À noite apareceu a Anabela para jantar e ficámos à conversa até de madrugada. À Carmo, deitei-a às dez da noite sem antes lhe perguntar:
- Queres dormir com a mãe?
Ela esticou-se toda, fez-se crescida, olhou para a Anabela, olhou para mim e disse:
- Não! Eu já sou grande e vou dormir na minha cama.
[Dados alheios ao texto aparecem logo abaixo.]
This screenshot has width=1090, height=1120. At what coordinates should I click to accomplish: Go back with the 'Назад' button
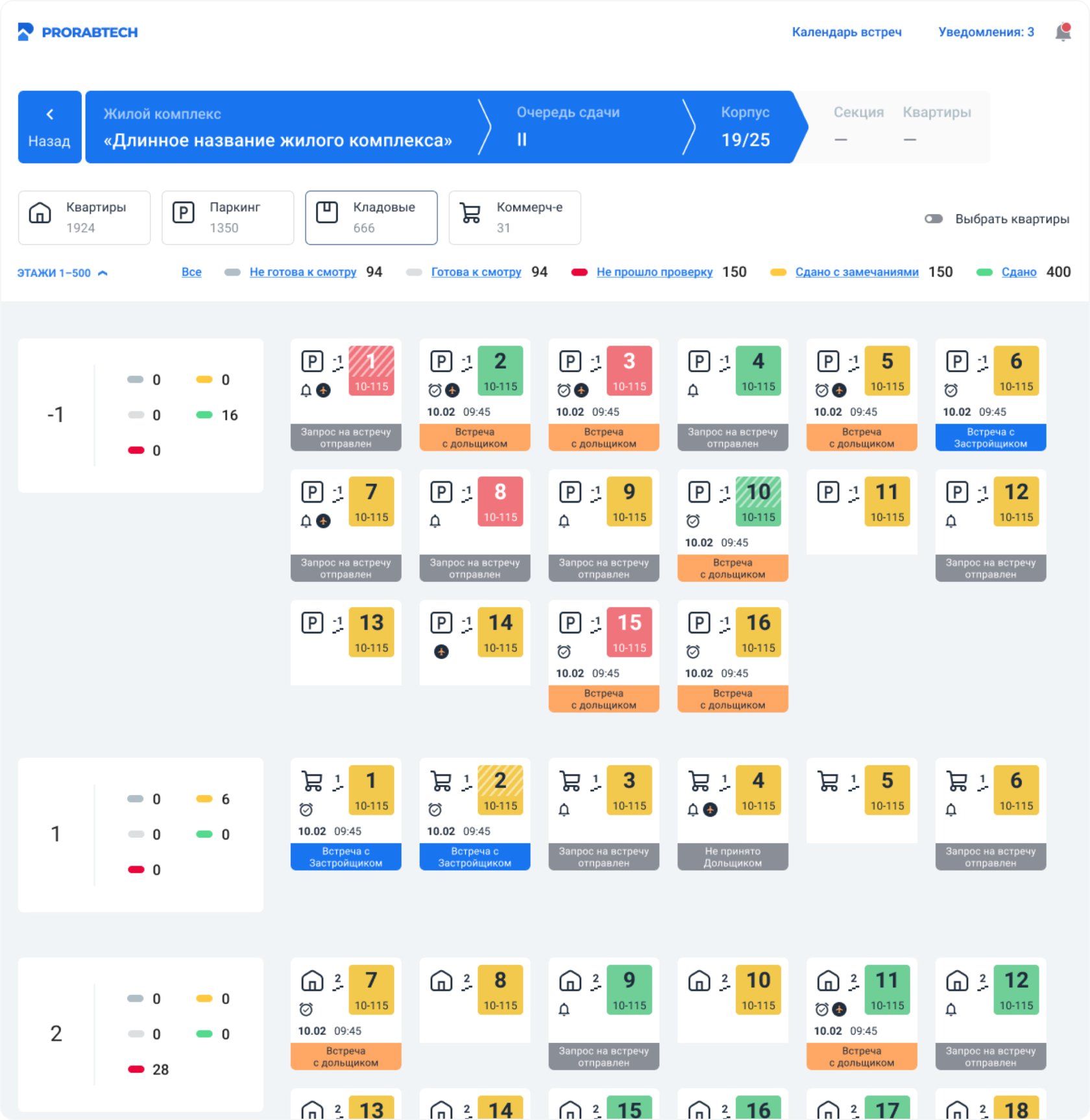49,127
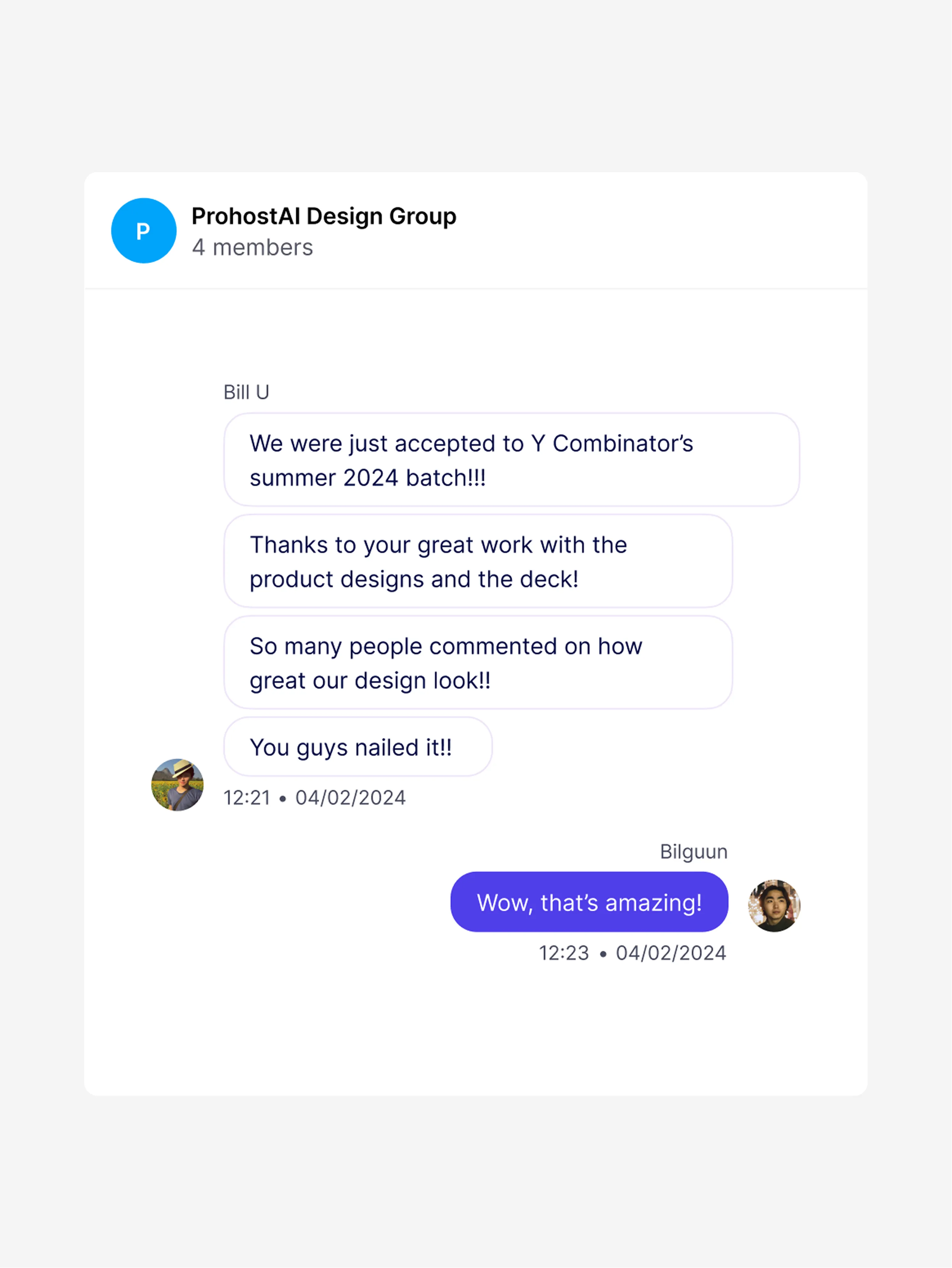
Task: Select the "So many people commented" message
Action: [x=478, y=663]
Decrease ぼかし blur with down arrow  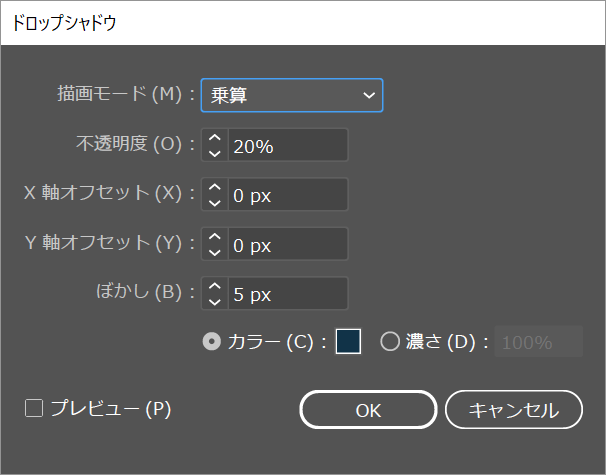point(215,301)
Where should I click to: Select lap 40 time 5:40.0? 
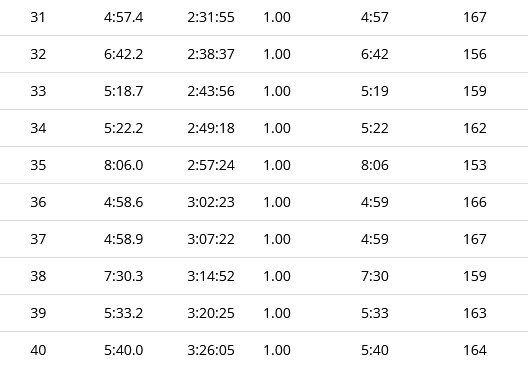(124, 350)
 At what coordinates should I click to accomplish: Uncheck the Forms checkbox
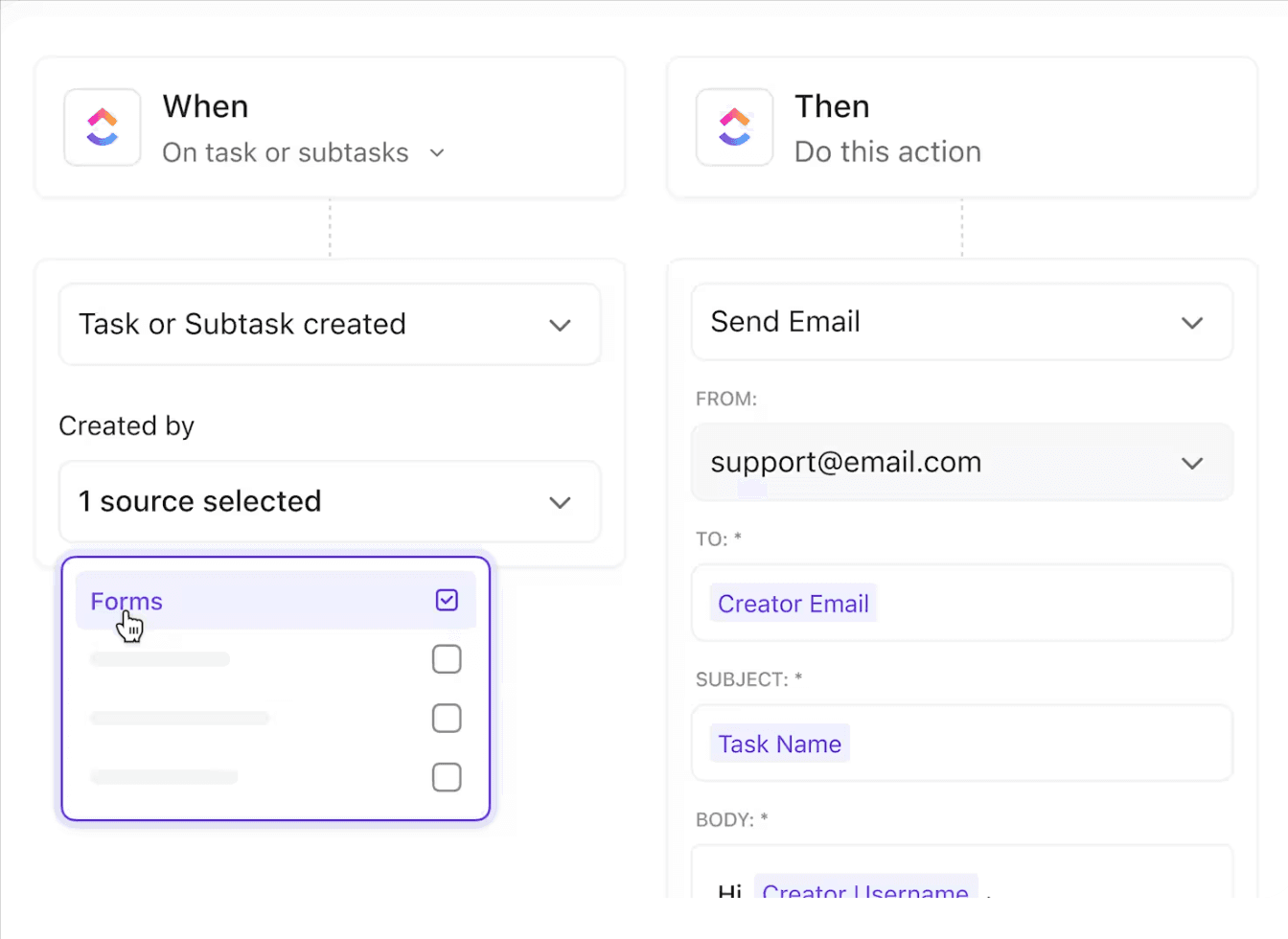447,601
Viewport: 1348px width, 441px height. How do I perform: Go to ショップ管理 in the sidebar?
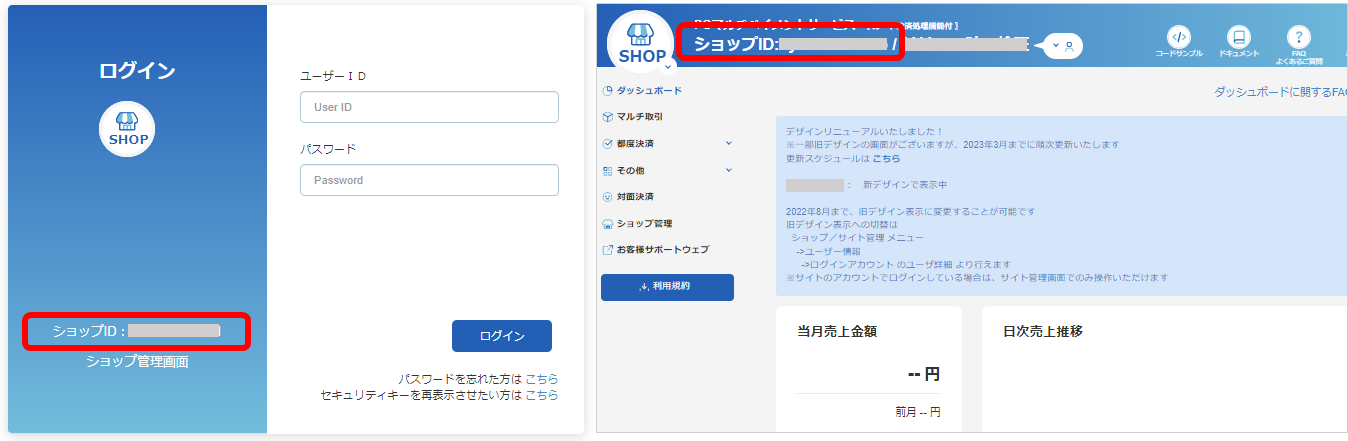click(644, 223)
No outro dia foi a tal sorna que se viu. Dei conta de que terá chegado à minha cama por volta das oito da manhã mas aninhou-se em mim. Mais tarde descobri o quarto dela virada do avesso. Tão querida, brincou toda a manhã sem me chamar e de vez em quando vinha enfiar-se dentro da minha cama de casaco e pantufas e eu, meia a dormir, pensava
- Tão responsável, a minha menina!
Era como se eu estivesse a ser mãe duma filha que não era minha, passei o fim de semana a matutrar nisto. Se calhar fazem-lhe (-nos) falta mais dias assim, sem a confusão duma casa sempre cheia, do barulho, do
"não vás para aí que a Maria está a estudar" ou
"não chateies a Inês"

Depois passámos um Domingo quase perfeito com tricots e cafés e lanches com amigas. Ao fim do dia via-se que estava exausta e fez uma birra. Uma birra em vinte e quatro horas!
Gosto de as ter de vez em quando como filhas únicas. Elas é que não sabem viver assim e afligem-se com as ausências umas das outras. Até eu me aflijo mas desta vez não tive tempo de ter saudades das mais velhas que chegaram tarde e numa excitação comovente. Elas também não se devem ter lembrado muito de mim. Hoje voltarão a chamar-lhes nomes na escola e a duvidar destes privilégios de tantos autógrafos e beijos famosos. Uns tios maravilhosos, que bamboleiam as miúdas em bastidores e plateias, e um pai com paciência para programas destes, fazem das minhas filhas as miúdas mais felizes do mundo.